• Directions
All of the data is to be set down again without any alteration.

• Source material

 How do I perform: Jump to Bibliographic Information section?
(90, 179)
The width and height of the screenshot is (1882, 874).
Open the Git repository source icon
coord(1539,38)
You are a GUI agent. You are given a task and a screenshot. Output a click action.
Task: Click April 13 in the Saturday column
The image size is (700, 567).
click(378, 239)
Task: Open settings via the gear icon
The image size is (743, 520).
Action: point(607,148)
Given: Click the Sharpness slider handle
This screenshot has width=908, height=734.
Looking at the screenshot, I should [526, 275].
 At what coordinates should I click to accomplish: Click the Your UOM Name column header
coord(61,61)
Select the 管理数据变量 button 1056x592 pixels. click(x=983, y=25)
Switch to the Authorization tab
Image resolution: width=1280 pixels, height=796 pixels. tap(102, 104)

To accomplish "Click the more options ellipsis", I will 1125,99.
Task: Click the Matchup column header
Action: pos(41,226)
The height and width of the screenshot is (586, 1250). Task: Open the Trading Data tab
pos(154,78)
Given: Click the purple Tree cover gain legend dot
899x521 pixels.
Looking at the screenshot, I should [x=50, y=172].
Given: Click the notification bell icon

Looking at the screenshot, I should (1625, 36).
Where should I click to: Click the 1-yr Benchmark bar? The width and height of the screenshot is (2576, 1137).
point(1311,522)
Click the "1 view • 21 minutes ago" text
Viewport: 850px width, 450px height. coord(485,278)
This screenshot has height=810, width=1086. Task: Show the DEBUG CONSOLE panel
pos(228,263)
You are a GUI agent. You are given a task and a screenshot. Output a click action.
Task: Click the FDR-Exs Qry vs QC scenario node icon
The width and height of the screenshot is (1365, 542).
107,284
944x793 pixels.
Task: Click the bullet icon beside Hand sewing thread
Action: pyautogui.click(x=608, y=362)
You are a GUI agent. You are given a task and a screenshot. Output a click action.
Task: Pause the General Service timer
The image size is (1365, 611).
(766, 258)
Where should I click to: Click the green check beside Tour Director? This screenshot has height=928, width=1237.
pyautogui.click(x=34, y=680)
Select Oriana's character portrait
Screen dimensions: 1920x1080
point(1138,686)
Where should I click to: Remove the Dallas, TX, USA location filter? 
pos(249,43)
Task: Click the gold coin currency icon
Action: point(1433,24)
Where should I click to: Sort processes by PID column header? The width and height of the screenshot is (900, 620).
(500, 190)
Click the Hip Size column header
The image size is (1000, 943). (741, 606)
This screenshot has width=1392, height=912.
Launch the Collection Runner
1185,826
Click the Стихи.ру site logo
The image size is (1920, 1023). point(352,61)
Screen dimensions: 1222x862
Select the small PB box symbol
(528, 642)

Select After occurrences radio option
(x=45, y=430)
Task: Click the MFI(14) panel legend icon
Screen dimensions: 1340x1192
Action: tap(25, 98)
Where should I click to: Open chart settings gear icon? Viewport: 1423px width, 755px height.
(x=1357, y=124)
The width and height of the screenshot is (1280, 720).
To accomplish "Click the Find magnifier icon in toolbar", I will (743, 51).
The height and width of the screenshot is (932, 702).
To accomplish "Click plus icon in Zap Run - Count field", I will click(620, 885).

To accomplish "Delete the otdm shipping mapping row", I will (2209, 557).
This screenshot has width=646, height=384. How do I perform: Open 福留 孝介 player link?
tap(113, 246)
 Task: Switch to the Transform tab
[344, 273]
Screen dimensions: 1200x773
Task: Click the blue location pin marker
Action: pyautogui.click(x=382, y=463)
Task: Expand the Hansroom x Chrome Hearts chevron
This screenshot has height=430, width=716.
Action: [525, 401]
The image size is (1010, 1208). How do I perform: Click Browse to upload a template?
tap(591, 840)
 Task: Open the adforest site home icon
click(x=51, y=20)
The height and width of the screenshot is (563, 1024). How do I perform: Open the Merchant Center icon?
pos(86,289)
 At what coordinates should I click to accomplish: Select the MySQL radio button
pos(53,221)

• Task solution
 How do I perform: Jump to Bibliographic Information section?
(90, 179)
The width and height of the screenshot is (1882, 874).
Open the Git repository source icon
coord(1539,38)
You are a GUI agent. You are given a task and a screenshot. Output a click action.
Task: Click April 13 in the Saturday column
The image size is (700, 567).
click(378, 239)
Task: Open settings via the gear icon
The image size is (743, 520).
Action: point(607,148)
Given: Click the Sharpness slider handle
This screenshot has width=908, height=734.
Looking at the screenshot, I should [526, 275].
 At what coordinates should I click to accomplish: Click the Your UOM Name column header
coord(61,61)
Select the 管理数据变量 button 1056x592 pixels. click(x=983, y=25)
Switch to the Authorization tab
Image resolution: width=1280 pixels, height=796 pixels. tap(102, 104)

To accomplish "Click the more options ellipsis", I will 1125,99.
Task: Click the Matchup column header
Action: pos(41,226)
The height and width of the screenshot is (586, 1250). Task: Open the Trading Data tab
pos(154,78)
Given: Click the purple Tree cover gain legend dot
899x521 pixels.
Looking at the screenshot, I should [x=50, y=172].
Given: Click the notification bell icon

Looking at the screenshot, I should (1625, 36).
Where should I click to: Click the 1-yr Benchmark bar? The width and height of the screenshot is (2576, 1137).
point(1311,522)
Click the "1 view • 21 minutes ago" text
Viewport: 850px width, 450px height. coord(485,278)
This screenshot has height=810, width=1086. Task: Show the DEBUG CONSOLE panel
pos(228,263)
You are a GUI agent. You are given a task and a screenshot. Output a click action.
Task: Click the FDR-Exs Qry vs QC scenario node icon
The width and height of the screenshot is (1365, 542).
107,284
944x793 pixels.
Task: Click the bullet icon beside Hand sewing thread
Action: pyautogui.click(x=608, y=362)
You are a GUI agent. You are given a task and a screenshot. Output a click action.
Task: Pause the General Service timer
The image size is (1365, 611).
(766, 258)
Where should I click to: Click the green check beside Tour Director? This screenshot has height=928, width=1237.
pyautogui.click(x=34, y=680)
Select Oriana's character portrait
Screen dimensions: 1920x1080
point(1138,686)
Where should I click to: Remove the Dallas, TX, USA location filter? 
pos(249,43)
Task: Click the gold coin currency icon
Action: point(1433,24)
Where should I click to: Sort processes by PID column header? The width and height of the screenshot is (900, 620).
(500, 190)
Click the Hip Size column header
The image size is (1000, 943). (741, 606)
This screenshot has width=1392, height=912.
Launch the Collection Runner
1185,826
Click the Стихи.ру site logo
The image size is (1920, 1023). point(352,61)
Screen dimensions: 1222x862
Select the small PB box symbol
(528, 642)

Select After occurrences radio option
(x=45, y=430)
Task: Click the MFI(14) panel legend icon
Screen dimensions: 1340x1192
Action: tap(25, 98)
Where should I click to: Open chart settings gear icon? Viewport: 1423px width, 755px height.
(x=1357, y=124)
The width and height of the screenshot is (1280, 720).
To accomplish "Click the Find magnifier icon in toolbar", I will (743, 51).
The height and width of the screenshot is (932, 702).
To accomplish "Click plus icon in Zap Run - Count field", I will click(620, 885).

To accomplish "Delete the otdm shipping mapping row", I will (2209, 557).
This screenshot has width=646, height=384. How do I perform: Open 福留 孝介 player link?
tap(113, 246)
 Task: Switch to the Transform tab
[344, 273]
Screen dimensions: 1200x773
Task: Click the blue location pin marker
Action: pyautogui.click(x=382, y=463)
Task: Expand the Hansroom x Chrome Hearts chevron
This screenshot has height=430, width=716.
Action: [525, 401]
The image size is (1010, 1208). How do I perform: Click Browse to upload a template?
tap(591, 840)
 Task: Open the adforest site home icon
click(x=51, y=20)
The height and width of the screenshot is (563, 1024). How do I perform: Open the Merchant Center icon?
pos(86,289)
 At what coordinates should I click to accomplish: Select the MySQL radio button
pos(53,221)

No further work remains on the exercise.